Education and Training Requirements

High School

From an educational standpoint, nannies usually are required to have at least a high school diploma or equivalent (GED). Helpful high school classes include health, psychology, and family and consumer science. English and communications classes also are useful, as they provide skills that will help in everyday dealings with the children and their parents. Nannies usually must also have a valid driver's license, since they may be asked to chauffeur the children to doctors' appointments or other outings.

Postsecondary Training

There are several schools that offer specialized nanny training usually lasting between 12 and 16 weeks. These programs are typically accredited by individual state agencies. Employers generally prefer applicants who have completed an accredited program. Graduates of accredited programs also can command higher salaries.

Two- and four-year programs are available at many colleges and include courses on early childhood education, child growth and development, and child care. College course work in nanny training may also focus on communication, family health, first aid, child psychology, and food and nutrition. Classes may include play and recreational games, arts and crafts, children's literature, and safety and health. Because nannies may be responsible for children of various ages, the course work focuses on each stage of childhood development and the particular needs of individual children. Special emphasis is given to the care of infants. Professional nanny schools may also give instruction on family management, personal appearance, and appropriate conduct.

Other Education or Training

The International Nanny Association offers continuing education (CE) opportunities at its annual conference. The Canadian International Nanny Association also provides CE classes and workshops. Contact these organizations for more information.

Certification, Licensing, and Special Requirements

Certification or Licensing

The International Nanny Association (INA) offers a multiple-choice credentialing exam that allows nannies to demonstrate their expertise in the following areas: child development, family/provider communication, child guidance, multicultural/diversity awareness, learning environment, personal qualities of a nanny, safety, management skills health, nutrition, and professionalism. Earning the INA credential shows potential employers your commitment to the work as well as your level of training. Nannies may also be required to be certified or complete classes in CPR and first aid.

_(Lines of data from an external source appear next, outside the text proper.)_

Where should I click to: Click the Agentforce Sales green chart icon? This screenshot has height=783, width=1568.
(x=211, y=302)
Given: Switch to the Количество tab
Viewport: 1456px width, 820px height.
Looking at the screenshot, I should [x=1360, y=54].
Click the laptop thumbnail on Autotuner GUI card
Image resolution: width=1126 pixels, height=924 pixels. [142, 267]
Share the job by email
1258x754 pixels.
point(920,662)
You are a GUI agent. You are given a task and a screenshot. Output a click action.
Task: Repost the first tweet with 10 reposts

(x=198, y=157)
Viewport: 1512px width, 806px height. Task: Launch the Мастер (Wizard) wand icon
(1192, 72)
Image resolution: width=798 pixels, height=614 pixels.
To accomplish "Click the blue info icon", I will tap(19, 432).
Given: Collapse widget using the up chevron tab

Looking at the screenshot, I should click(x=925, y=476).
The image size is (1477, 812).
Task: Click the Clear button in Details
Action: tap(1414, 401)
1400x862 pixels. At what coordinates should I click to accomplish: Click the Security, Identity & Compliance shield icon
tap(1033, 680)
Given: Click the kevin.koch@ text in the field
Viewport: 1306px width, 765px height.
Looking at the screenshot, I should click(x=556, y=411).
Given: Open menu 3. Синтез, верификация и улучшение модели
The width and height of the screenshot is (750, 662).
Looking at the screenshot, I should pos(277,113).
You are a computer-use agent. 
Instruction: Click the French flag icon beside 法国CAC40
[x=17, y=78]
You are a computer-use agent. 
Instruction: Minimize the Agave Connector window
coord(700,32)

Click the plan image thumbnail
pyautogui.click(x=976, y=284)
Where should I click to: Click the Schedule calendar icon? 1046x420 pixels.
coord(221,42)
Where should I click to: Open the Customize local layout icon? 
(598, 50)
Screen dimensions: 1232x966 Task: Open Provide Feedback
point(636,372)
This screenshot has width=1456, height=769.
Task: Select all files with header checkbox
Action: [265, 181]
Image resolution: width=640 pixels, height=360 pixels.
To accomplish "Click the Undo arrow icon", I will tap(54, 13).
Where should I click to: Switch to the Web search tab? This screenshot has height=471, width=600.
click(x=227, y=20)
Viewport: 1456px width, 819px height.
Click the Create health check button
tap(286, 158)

Nannies who have graduated from a nanny school that is accredited by the American Council of Nanny Schools can use the title certified professional nanny. Certification shows potential employers your commitment to the work as well as your level of training. High school graduates or GED holders who have at least five years of work experience as nannies and meet other requirements can apply for the child development associate credential from the Council for Professional Recognition (https://www.cdacouncil.org/about/cda-credential).

Experience, Skills, and Personality Traits

Experience working at a day care center or caring for younger siblings is highly recommended for aspiring nannies.

Nannies must possess an even and generous temperament when working with children. They must be kind, affectionate, and genuinely interested in the child's well-being and development. Good physical condition, energy, and stamina are also necessary for success in this career. Nannies must be able to work well on their own initiative and have sound judgment to handle any small crises or emergencies that arise. They must know how to instill discipline and carry out the parents' expectations.

They should be loyal and committed to the children and respect the families for whom they work. In some cases, this is difficult, since nannies are often privy to negative elements of family life, including the emotional problems of parents and their neglect of their children. Nannies need to recognize that they are not part of the family and should not allow themselves to become too familiar with its members. When they disagree with the family on matters of raising the children, they should do so with tact and the realization that they are only employees. Finally, it is imperative that they be discreet about confidential family matters. A nanny who gossips about family affairs is likely to be rapidly dismissed.